■ **Brief**
Rewrite the lines from the line with "This screenshot has width=1024, height=768." up to and including the line with "Click the AFCenter", and only those. Keep all wording as it is, but scale every click coordinate in the answers by 0.9 and round each one to a whole number, with halves rounding up.

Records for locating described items
....

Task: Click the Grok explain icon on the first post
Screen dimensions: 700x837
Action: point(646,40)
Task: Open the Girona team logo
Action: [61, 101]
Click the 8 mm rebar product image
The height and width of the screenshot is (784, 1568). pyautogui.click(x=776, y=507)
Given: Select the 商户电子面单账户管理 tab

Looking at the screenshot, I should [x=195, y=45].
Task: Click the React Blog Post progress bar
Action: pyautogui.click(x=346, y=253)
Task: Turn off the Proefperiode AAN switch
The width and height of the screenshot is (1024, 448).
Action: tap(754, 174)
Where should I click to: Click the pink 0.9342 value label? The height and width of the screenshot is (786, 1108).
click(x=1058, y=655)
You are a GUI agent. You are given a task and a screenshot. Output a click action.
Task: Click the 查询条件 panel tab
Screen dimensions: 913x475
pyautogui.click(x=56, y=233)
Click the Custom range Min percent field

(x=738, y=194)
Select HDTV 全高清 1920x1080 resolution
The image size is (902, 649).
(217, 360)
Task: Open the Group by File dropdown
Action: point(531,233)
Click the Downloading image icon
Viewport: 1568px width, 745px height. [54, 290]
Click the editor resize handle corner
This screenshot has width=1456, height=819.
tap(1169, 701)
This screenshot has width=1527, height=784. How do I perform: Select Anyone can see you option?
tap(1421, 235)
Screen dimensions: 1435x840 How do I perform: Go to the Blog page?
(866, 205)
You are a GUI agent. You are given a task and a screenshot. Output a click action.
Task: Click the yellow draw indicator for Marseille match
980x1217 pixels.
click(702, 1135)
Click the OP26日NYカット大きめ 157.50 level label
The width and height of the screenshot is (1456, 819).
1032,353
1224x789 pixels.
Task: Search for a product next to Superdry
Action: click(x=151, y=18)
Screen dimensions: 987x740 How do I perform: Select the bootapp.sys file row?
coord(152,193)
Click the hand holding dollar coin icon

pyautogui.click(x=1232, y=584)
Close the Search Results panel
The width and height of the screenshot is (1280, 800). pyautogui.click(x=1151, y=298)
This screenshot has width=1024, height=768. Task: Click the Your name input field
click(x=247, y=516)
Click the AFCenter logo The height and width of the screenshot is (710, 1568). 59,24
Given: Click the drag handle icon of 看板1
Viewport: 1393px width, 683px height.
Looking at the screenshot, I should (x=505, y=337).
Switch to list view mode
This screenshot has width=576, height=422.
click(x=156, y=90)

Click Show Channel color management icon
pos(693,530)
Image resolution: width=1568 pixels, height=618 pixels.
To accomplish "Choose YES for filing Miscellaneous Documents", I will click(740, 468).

....

■ **Complete response**
This screenshot has width=1024, height=768. Task: Click the Your name input field
click(x=222, y=464)
Click the AFCenter logo The height and width of the screenshot is (710, 1568). 53,22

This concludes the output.